• _DIRECTIONS_
How many lines of the listing below contain the word "perform"? Reply with the number only.

• _RECORDS TO PROCESS_

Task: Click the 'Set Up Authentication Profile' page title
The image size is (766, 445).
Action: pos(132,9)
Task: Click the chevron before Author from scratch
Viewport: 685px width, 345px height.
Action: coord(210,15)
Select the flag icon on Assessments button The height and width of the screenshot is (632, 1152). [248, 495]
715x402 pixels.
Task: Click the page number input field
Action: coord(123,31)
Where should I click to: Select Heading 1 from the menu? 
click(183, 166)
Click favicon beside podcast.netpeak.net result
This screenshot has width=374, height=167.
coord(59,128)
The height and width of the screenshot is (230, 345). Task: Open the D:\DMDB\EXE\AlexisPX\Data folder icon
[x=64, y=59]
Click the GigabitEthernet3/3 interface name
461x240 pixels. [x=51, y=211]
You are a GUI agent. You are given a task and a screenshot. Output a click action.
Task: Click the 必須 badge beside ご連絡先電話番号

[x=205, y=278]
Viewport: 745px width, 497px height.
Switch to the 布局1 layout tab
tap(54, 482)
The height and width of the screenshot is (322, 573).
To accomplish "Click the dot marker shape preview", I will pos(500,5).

---

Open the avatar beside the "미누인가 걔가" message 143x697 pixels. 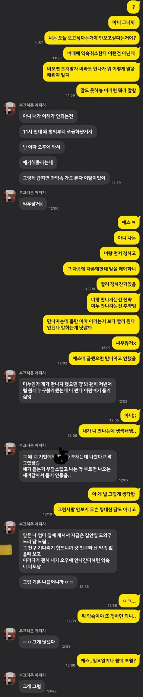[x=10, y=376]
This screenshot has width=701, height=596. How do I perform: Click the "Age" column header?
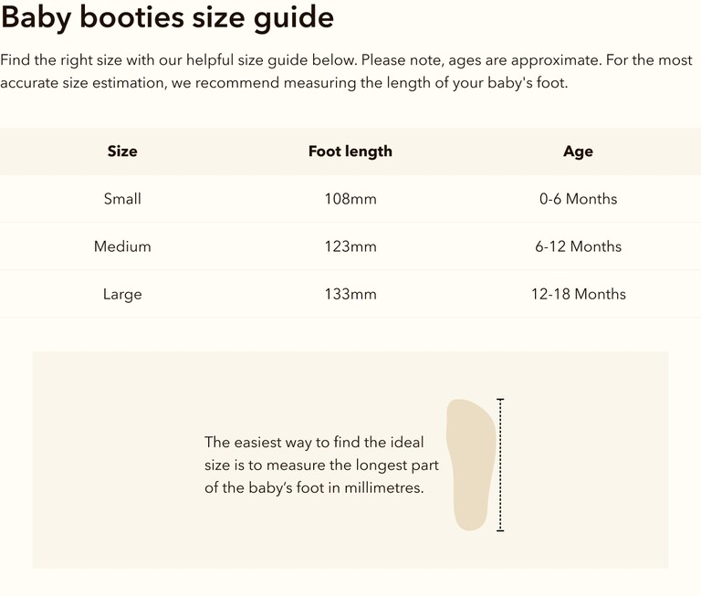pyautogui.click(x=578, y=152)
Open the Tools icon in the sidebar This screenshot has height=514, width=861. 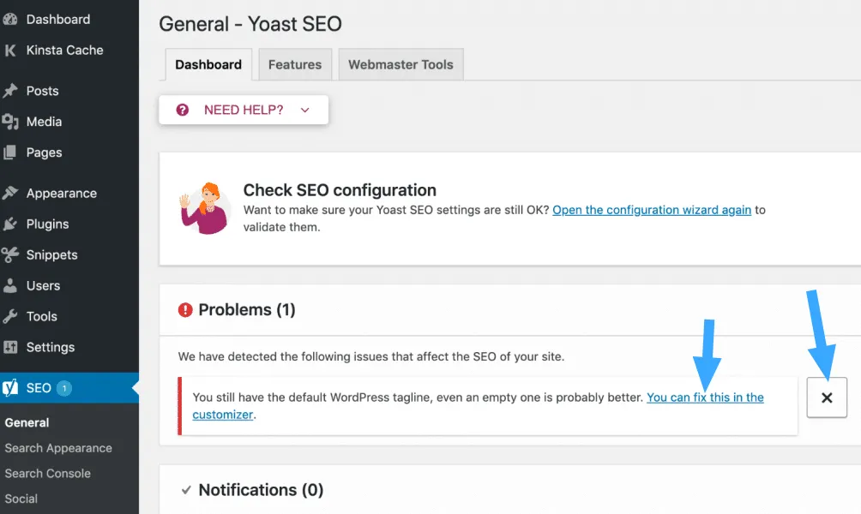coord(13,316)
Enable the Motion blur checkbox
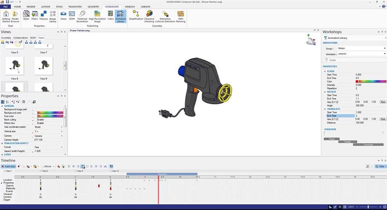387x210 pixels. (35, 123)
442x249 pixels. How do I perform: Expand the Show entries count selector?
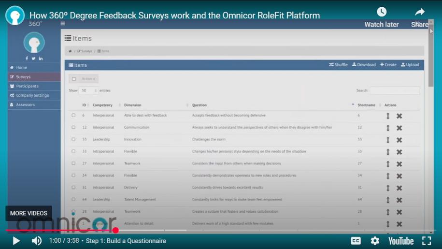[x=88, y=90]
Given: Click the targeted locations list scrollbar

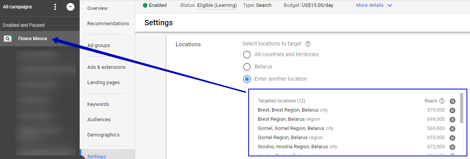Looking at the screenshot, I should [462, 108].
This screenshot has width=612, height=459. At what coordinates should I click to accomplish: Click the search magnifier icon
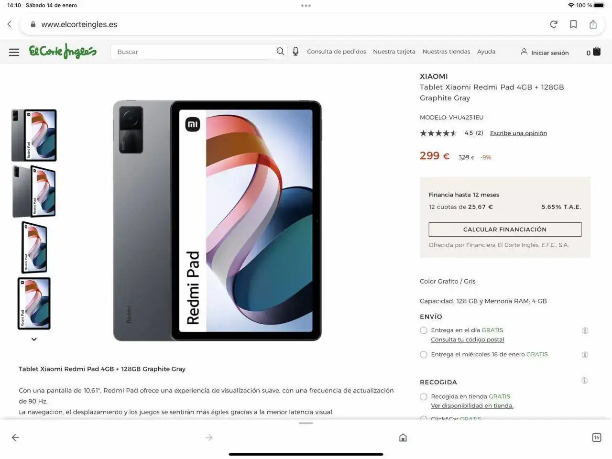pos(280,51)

• _RESPONSE TO THIS TASK_
2